TASK INSTRUCTIONS
1 – In the chart passage, which album was "Should I Stay or Should I Go" originally released from?
2 – Please list every act named in the paragraph of the chart passage that begins "From then on, we slipped into a dance groove".

GIVEN PASSAGE
○ ○ ○ ○ ○ ○ ○
The singer’s happy to remain, no matter the torture doled out, but by the end of the song we’re left none the wiser over whether he stays or goes. (I struggle to see how this helped to advertise jeans, but who am I to question…?) I’d call this record pretty poppy for The Clash, as well as assuming it was one of their early singles. But it was the 3rd release from their 1982 album ‘Combat Rock’, making #17 at the time. And despite coming five years after the band’s sixth and final studio album, this re-release was their first Top 10 hit, let alone their first number one.

Over the past few months, rock music has started to creep back in to the upper reaches of the charts (hurray!) If we start with ‘The Joker’s classic rock, then five of the past twelve #1s have been rock of one kind or another: indie rock (The Beautiful South), heavy metal (Iron Maiden), progressive rock (Queen) and now this. Is ‘Should I Stay or Should I Go’ more classic rock? Or is it garage? Or is it our first real punk rock #1, a decade and a half too late…? Or should we simply not care, and just revel in proper rock ‘n’ roll enjoying its new-found moment in the sun?

Recap: #631 – #660

And so, to recap…

The past thirty #1 singles have thrown the charts into a state of flux. We last recapped in July 1989, and the song that kicked off this latest section was Sonia’s ‘You’ll Never Stop Me Loving You’. Back then, Stock Aitken Waterman were responsible for what felt like one in every two chart-toppers, their brassy synths and predictable melodies the sound of the late 1980s…

And then, suddenly, they weren’t. After Sonia, SAW had just two number ones left in the tank – Band Aid II, and Kylie’s cute cover of ‘Tears on My Pillow’ – and neither of those were classics of their kind. No, it seemed that as dance music took over, people realised that there was a world beyond SAW. Black Box’s ‘Ride on Time’, for example, that autumn’s monster hit, and the record I claimed as the first modern dance #1.

From then on, we slipped into a dance groove as we began the final decade of the 20th century. Beats International, Snap!, Adamski, even New Order with the finest football song of all, and Madonna with another of her famous shapeshifts. It was dance music of a different sort: not one hundred manic samples all smashed together; but cool, confident music that, to be honest, wasn’t always that easy to dance to.

Yet to claim that this recap is solely about the dance hits is to airbrush a lot of what makes this period in chart history so interesting. For while the dance hits were trying to hold everything together, the rest of popular music was going ever so slightly mental. We caught glimpses of the decade to come, with the first modern boyband (NKOTB), some lilting indie from The Beautiful South, and the first movie-soundtrack monster ballad of the ‘90s in ‘Show Me Heaven’. It won’t be the last.
○ ○ ○ ○ ○ ○ ○
STORED ROWS
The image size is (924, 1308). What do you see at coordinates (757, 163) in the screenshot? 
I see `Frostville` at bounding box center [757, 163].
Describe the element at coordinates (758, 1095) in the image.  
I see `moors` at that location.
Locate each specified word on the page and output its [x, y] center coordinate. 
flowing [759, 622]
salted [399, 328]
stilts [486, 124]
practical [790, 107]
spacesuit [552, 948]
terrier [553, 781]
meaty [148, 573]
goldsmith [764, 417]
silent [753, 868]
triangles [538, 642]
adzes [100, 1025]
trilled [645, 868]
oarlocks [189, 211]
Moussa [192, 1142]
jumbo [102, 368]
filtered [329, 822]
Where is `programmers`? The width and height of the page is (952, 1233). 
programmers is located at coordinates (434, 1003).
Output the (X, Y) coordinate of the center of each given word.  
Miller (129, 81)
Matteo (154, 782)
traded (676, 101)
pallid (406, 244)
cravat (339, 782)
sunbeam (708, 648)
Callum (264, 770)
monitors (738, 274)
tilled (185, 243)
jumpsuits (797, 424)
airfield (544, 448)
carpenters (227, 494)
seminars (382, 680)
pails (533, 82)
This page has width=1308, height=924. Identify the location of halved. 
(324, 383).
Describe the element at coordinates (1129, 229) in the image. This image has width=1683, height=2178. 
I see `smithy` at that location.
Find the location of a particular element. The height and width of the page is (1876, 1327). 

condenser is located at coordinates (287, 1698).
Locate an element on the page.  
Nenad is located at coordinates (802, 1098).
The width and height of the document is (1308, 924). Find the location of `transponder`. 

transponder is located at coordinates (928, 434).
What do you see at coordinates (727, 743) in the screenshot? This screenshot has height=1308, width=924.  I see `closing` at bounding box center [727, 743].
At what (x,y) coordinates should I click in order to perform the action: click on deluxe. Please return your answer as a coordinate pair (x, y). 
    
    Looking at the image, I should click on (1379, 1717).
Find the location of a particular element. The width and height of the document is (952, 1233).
○ ○ ○ ○ ○ ○ ○
WRITTEN RESPONSES
1 – It was from "Combat Rock," The Clash's 1982 album.

2 – Beats International, Snap!, Adamski, New Order, Madonna